As can be seen, interpolation looks different from the previous discussion of the search algorithm, the previous lookup algorithm is based on strict comparison, that is to say we have no knowledge of the distribution of elements in the linear table (or there is no heuristic information). In practice, however, many of the tables involved in finding problems meet some statistical characteristics.
Interpolation lookups generally satisfy two hypothetical conditions when used in practice:
(1) Each access to the data is quite expensive compared to the usual instructions.

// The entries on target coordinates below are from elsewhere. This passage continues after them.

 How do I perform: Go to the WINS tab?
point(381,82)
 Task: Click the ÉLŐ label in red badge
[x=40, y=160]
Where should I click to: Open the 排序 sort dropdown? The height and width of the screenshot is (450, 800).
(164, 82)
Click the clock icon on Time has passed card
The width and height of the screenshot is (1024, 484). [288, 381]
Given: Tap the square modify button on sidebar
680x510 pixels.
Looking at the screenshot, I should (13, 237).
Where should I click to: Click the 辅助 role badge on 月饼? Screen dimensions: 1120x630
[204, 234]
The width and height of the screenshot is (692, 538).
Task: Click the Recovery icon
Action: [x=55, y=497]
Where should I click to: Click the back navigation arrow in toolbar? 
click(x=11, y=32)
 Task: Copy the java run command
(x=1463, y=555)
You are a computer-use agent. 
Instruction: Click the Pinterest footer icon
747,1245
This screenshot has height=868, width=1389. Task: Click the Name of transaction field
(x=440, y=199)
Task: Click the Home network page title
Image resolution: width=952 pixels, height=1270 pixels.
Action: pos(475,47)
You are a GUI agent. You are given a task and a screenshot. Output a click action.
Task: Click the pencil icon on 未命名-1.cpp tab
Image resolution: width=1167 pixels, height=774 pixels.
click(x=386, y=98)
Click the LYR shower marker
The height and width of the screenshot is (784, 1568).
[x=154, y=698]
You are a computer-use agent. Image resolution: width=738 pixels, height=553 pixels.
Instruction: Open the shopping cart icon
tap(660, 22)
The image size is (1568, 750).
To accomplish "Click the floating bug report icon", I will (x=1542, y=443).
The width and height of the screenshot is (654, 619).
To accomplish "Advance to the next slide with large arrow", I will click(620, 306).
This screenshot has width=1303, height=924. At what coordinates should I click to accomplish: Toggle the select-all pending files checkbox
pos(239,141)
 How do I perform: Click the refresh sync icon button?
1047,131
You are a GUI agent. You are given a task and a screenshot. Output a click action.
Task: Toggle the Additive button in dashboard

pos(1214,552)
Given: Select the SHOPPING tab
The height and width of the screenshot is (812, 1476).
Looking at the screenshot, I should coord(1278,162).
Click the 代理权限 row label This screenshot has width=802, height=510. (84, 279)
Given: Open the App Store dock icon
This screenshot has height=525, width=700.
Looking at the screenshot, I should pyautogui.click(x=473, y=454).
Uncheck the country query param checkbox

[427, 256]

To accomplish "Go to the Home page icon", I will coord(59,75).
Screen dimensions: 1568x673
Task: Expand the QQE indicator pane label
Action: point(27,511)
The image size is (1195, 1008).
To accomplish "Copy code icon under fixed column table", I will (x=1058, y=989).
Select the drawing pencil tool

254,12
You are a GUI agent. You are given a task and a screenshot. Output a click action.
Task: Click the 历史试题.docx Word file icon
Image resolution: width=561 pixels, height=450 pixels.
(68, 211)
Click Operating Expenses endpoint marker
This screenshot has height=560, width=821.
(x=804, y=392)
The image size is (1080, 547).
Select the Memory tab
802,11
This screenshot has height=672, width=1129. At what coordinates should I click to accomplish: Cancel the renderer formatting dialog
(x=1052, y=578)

For example, the table you are looking for must be on disk rather than in memory, so disk access is made for each comparison.
(2) The data is not only ordered, but also exhibits uniform distribution characteristics.
Pseudo code
Insertvalue_search (r,n,element)//realization of a given ordered uniform distribution array r element in the lookup//input: Array r, array length n, the location of the element to be found//There are no elements to find from←0, to←n-1 Initialize start and end position while (from <= to) middle←from+ (Element-r[from])/(R[to]-r[from]) * (to-from+0.5)//interpolation method to calculate if r[mid]= Element return midif r[mid]>element to←mid-1if r[mid]<element from←mid+1return-1
Specific implementation
/** function: This function is used to implement interpolation lookup algorithm * Input: Find array search_table, array length n, find element element* output: Returns the position of the element */int insertvalue_search (int search_table[], int n, int element) {int low = 0;int High = n-1;while (Low <= high) {int mid = (int.) (Low + (Element-search_table[low])/( Search_table[high]-search_table[low]) * (high-low)); if (search_table[mid] = = Element) {return mid;} else if (Search_table[mid] > Element) {high = mid-1;} Else{low = mid + 1;}} whilereturn-1;}
In terms of time complexity, the time complexity of interpolation lookups is also O (Logn), but the average performance of the interpolation algorithm is much better than that of binary lookups for larger table lengths and more uniform keyword distributions. However, if the distributions in the array are similar to the extremely uneven data [0,1,2,2000,2001,......, 99998,99999], it is not necessarily an appropriate algorithm to find the interpolation.
So, there is no best algorithm, only the most appropriate algorithm for the specific situation.